Narrator, Fear, Book 1 (Mary's Bedroom and the Basement)

Bigger can see the events that will unfold for him in the moments after he has killed Mary, and this description is exactly the way they do unfold. The details of the killing do not matter to anyone, only these facts.

5.

The thing to do was to act just like others acted, live like they lived, and while they were not looking, do what you wanted.


Narrator, Flight, Book 2 (With the Family)

Over the course of his life, Bigger learns that he must act a certain way to conform to white society's view of what a black man should be. He also learns that he can act as he pleases when people aren't looking and thus finds his crimes liberating. The example of other characters, such as Mr. Dalton, show that this is how some people are able to live. They do as they wish with no regard to legal or moral authority in the long run, but only because they already have status.

6.

Rape was what one felt when one's back was against a wall and one had to strike out, whether one wanted to or not, to keep the pack from killing one.


Narrator, Flight, Book 2 (On the Run with Bessie)

The accusation of rape, forced sex without consent, follows Bigger, even before he actually rapes or kills anyone. Bigger thinks of rape as the kind of violence he has always done to keep his own fear and the rest of the world at bay.

7.

All my life's been full of hard trouble. If I wasn't hungry, I was sick. And if I wasn't sick, I was in trouble. I ain't never bothered nobody. I just worked hard every day as long as I can remember. ... And now I'm in this. They looking for me and when they catch me they'll kill me.


Bessie, Flight, Book 2 (On the Run with Bessie)

Bessie describes the suffering she has faced all her life, and her experience is typical.

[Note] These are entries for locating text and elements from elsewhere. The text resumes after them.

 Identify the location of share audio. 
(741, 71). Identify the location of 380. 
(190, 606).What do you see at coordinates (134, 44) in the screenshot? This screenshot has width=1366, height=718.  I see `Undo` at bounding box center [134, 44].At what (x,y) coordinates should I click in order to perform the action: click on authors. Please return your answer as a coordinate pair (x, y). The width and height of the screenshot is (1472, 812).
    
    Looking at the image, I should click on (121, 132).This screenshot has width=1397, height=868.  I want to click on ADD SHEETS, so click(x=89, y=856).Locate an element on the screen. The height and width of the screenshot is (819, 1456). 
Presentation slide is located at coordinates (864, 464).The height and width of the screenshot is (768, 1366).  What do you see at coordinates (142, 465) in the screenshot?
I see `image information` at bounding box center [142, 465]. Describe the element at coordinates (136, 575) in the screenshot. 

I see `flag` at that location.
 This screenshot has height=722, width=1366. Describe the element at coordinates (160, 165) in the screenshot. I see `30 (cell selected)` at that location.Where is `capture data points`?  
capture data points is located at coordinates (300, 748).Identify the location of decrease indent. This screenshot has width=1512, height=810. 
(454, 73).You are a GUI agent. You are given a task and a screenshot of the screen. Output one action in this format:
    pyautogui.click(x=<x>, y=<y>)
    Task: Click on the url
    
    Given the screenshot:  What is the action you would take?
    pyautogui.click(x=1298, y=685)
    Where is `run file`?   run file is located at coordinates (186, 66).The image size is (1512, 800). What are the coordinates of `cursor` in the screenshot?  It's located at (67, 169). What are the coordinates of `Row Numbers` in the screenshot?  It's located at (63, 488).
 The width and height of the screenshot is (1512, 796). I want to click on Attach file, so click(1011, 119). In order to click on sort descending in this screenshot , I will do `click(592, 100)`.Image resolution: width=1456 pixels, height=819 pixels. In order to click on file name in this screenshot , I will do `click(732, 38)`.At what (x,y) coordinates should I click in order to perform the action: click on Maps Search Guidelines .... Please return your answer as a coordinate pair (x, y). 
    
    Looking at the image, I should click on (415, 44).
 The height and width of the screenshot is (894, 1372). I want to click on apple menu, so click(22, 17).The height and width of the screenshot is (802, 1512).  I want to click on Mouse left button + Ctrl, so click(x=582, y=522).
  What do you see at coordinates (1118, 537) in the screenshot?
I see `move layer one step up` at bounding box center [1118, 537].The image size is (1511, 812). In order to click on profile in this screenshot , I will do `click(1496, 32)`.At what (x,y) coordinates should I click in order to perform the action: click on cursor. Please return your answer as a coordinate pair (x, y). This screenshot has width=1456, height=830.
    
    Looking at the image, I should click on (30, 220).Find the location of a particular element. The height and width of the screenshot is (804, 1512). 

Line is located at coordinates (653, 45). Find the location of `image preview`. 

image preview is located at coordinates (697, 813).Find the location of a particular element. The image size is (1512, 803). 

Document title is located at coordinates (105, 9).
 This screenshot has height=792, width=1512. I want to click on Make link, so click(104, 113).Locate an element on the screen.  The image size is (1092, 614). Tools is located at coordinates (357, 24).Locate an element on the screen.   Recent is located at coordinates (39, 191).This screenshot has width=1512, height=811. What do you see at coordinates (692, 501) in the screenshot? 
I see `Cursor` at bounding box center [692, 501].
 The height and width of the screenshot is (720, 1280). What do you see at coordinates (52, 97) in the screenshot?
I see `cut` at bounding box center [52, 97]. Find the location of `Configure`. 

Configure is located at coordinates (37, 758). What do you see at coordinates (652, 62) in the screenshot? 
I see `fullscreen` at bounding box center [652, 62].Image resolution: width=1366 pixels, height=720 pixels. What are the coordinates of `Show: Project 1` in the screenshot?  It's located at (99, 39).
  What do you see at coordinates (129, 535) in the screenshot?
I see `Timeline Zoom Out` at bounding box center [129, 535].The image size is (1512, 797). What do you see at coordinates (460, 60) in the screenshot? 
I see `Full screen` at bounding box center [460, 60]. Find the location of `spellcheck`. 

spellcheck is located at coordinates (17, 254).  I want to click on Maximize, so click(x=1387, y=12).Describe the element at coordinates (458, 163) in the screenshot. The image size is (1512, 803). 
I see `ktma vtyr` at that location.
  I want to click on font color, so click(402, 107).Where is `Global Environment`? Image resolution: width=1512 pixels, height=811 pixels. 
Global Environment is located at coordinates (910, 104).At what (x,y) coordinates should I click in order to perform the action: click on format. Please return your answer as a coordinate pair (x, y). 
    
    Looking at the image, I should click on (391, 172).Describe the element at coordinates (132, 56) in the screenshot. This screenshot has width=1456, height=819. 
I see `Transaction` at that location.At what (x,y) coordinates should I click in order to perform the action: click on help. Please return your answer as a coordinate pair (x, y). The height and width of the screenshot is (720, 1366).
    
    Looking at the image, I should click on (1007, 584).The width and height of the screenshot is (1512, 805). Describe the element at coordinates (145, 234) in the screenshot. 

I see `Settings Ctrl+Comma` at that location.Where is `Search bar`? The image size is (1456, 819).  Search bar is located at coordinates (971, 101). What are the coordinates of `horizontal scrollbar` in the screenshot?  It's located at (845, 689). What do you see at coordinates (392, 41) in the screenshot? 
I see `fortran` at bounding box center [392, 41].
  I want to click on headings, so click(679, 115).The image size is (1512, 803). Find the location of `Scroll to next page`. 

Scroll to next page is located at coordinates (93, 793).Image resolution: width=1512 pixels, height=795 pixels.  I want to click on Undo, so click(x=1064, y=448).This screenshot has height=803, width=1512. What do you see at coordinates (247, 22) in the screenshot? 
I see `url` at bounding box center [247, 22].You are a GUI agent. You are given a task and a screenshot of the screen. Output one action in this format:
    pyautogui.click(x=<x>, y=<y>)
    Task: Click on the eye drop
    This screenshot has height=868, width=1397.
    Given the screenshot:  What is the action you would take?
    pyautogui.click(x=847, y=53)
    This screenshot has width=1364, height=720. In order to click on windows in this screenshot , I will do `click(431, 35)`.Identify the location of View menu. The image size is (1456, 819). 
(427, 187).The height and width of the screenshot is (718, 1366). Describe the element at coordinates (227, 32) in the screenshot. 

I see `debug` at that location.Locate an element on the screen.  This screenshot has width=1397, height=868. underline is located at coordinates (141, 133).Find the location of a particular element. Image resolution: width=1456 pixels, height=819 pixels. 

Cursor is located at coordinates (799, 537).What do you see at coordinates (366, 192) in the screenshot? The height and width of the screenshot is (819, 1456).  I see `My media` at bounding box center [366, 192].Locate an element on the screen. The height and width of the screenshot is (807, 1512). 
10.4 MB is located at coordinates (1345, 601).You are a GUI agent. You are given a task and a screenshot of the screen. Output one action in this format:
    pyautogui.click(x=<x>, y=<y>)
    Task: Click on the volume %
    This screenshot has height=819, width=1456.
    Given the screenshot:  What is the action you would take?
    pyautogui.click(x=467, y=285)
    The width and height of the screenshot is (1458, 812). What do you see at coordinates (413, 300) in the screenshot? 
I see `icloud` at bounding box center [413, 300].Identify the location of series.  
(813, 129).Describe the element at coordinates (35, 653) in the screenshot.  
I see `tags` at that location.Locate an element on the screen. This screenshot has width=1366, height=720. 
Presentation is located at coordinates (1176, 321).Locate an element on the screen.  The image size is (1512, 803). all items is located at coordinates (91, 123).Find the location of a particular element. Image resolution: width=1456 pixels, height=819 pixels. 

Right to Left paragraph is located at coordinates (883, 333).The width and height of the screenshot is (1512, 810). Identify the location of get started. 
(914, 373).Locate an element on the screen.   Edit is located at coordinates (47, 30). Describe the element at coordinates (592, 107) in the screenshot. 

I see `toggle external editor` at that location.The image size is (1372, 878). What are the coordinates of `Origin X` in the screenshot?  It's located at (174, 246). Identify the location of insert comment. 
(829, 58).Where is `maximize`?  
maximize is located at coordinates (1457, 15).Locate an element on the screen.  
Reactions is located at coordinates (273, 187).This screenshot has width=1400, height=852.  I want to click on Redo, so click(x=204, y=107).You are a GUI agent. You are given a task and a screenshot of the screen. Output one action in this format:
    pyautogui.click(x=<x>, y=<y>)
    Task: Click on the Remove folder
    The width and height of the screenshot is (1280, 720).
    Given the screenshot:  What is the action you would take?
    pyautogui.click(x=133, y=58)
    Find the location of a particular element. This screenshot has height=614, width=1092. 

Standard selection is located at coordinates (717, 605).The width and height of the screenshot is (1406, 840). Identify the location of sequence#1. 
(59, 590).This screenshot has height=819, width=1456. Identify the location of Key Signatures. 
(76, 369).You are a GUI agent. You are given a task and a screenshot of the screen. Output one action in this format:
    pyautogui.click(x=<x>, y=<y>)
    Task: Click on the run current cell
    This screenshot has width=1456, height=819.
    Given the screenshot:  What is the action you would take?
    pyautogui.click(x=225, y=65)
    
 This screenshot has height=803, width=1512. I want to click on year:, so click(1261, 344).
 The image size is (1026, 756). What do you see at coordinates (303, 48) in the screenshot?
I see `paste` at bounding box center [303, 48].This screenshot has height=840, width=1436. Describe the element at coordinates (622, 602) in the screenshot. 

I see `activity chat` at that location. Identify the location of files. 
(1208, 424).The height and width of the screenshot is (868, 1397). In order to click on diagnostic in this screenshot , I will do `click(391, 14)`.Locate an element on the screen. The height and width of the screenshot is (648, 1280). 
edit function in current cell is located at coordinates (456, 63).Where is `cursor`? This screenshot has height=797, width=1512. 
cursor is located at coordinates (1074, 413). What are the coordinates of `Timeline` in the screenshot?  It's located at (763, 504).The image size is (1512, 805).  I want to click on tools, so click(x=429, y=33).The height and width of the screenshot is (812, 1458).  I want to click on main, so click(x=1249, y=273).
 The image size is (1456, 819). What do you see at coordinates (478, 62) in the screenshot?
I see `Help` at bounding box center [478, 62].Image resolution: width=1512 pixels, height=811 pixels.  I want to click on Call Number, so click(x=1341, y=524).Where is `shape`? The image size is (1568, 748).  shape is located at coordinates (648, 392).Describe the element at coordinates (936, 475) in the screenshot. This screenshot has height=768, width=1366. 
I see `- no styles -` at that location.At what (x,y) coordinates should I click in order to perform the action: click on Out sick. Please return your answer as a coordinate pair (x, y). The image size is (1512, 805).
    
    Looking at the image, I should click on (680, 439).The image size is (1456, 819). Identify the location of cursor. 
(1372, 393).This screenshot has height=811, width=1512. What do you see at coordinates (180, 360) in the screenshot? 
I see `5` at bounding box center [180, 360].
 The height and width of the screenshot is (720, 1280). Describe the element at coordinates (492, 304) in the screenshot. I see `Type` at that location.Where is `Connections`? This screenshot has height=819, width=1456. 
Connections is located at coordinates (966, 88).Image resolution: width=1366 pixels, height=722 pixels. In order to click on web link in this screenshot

Furthermore, even though she has obeyed the rules, she still ends up in trouble.

8.

He had even heard it said that white people felt it was good when one Negro killed another; it meant that they had one Negro less to contend with.


Narrator, Fate, Book 3 (Inquest and After)

While Bessie's body is on display, Bigger reflects on possible reasons why society seems to care less when black people commit crimes against one another, while crimes against whites are soundly punished.

9.

They felt they had you fenced off so that you could not do what you did. Now they're mad because deep down in them they believe that they made you do it. When people feel that way, you can't reason with 'em.


Max, Fate, Book 3 (Conversation with Max)

Max observes how the guilt and fear of the white community and their efforts at segregation have failed and created Bigger. When people are ruled by fear and guilt, they can't be swayed by facts or reason.

10.

Maybe we wanted him to do it! Maybe we would have had no chance or justification to stage attacks against hundreds of thousands of people if he had acted sanely and normally!


Max, Fate, Book 3 (The Trial and Max's Defense)

Max speculates that Bigger's crimes have provided white society with an excuse to tighten restrictions on black neighborhoods and individuals even more and that whites have no problem with this. Although Bigger's actions were not sane or rational, they were just the excuse white society needed, and perhaps was looking for, to impose greater limits on African Americans.

11.

I didn't know I was really alive in this world until I felt things hard enough to kill for 'em.


Bigger, Fate, Book 3 (Before the Execution)

In his last moments before execution, Bigger recognizes that his life was so bleak that his crimes were the only thing that made him have true feelings about anything.